*BRIEF 1:* In the notes on TiZero, what share of the time does challenge self-play match the agent against the most recent agent?
*BRIEF 2:* Using the notes on TiZero, explain why TiZero uses an LSTM.
* begin SOURCE *
Dominic Rigby

TiZero: Mastering Multi-Agent Football with Curriculum Learning and Self-Play

Date: 20th July 2025

arXiv link

Key Points

Aims:
- TiZero is an algorithm which learns to play 11 vs 11 football in Google Research Football from scratch.
- Football is a very hard problem: it includes multi-agent coordination, both long and short-term planning and non-transivity. It is both cooperative and competitive. Rewards for agents without the ball for example are extremely sparse.
How:
- Tackles large search space using a curriculum learning. The curriculum is set using the speed of the opponent, position of ball on the pitch and the position of the players (ball close to our goal = hard, close to their goal = easy).
- Tackles non-transivity, competitive and cooperativeness using self-play learning. They create a probability distribution over next agent scales linearly which biases agents which are more difficult.
Interesting implementation details:
- They implement a tweak of MAPPO called Joint-ratio Policy Optimisation. This optimised a joint policy which is the product of all the individual policies. This supposedly achieves better coordination.
- Use different observation for policy (individual) and critic (team).
- As mentioned above: utilises a curriculum.
- Two stage self-play:
  1. Challenge self-play: plays most recent agent 80% of the time, 20% an older agent
  2. Generalise self-play: plays against entire opponent pool. Opponent is sample using probability distribution given in section 4.3
- Utilises an LSTM to learn from earlier observations in episode. This gives insight about opponent strategy and helps with long term planning.
- Masks out actions which aren’t possible to reduce search space.
- Utilises reward shaping but ensure the game is still zero-sum.
- Processes each feature of the game with a separate MLP and then processes the results using a player-conditioned LSTM. This saves a bunch of compute as well as you can reuse the observations between agents.
- Random actions at start to create varied scenarios
- Utilises actor-learner distributed framework
* end SOURCE *
* begin PROVIDED MATERIAL *
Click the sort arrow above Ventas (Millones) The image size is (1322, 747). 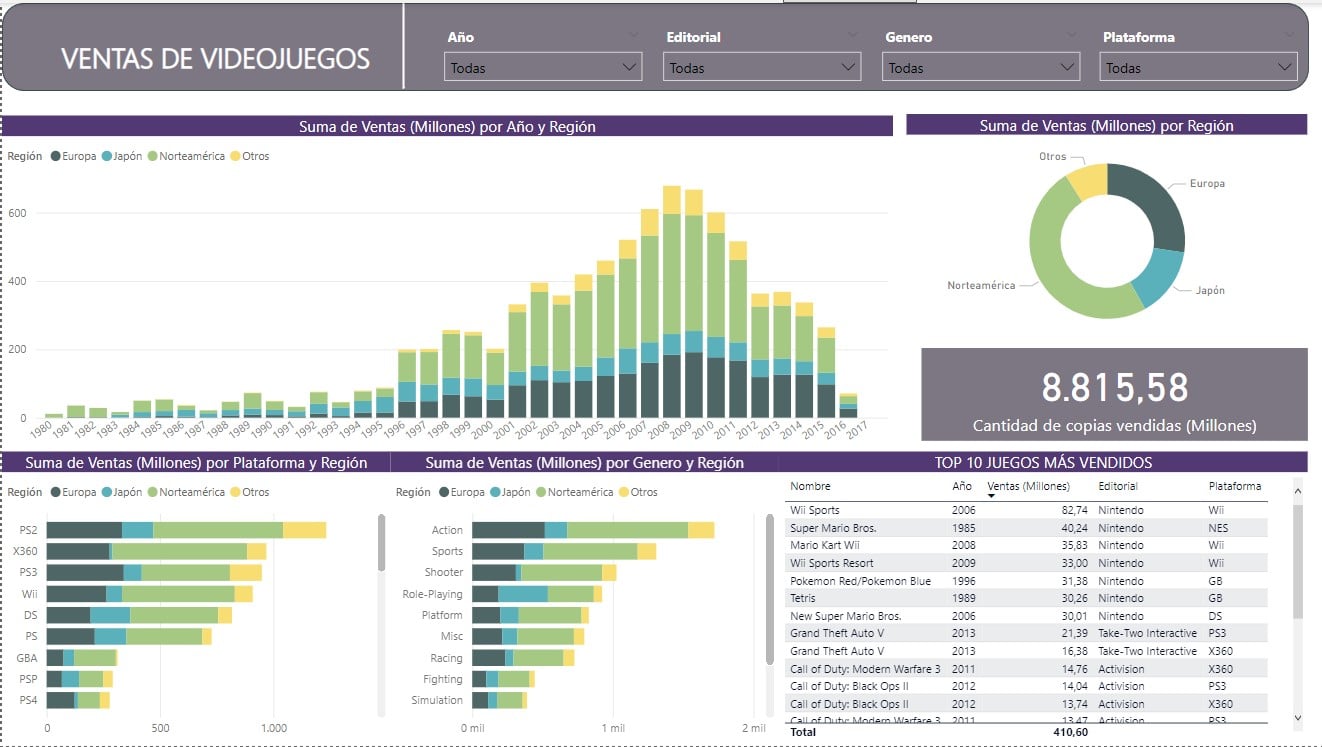[x=992, y=497]
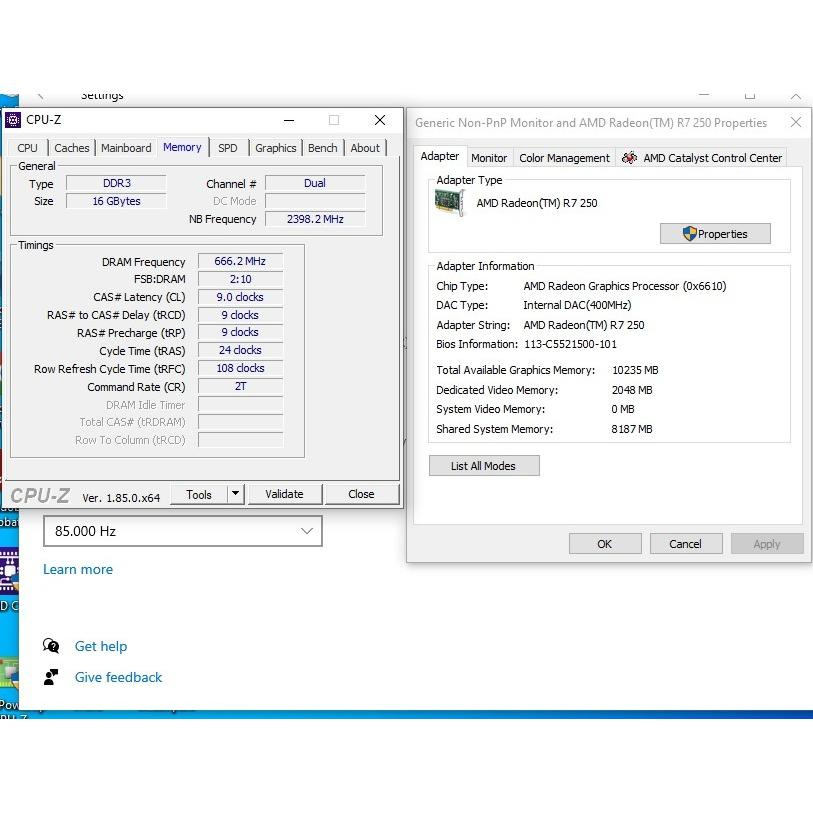This screenshot has height=813, width=813.
Task: Click the Get help chat icon
Action: pos(51,646)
* end PROVIDED MATERIAL *
*COMPLETE ANSWER 1:* 80% of the time, with the other 20% against an older agent.

*COMPLETE ANSWER 2:* The LSTM lets TiZero learn from earlier observations in an episode. This gives insight into the opponent's strategy and helps with long-term planning.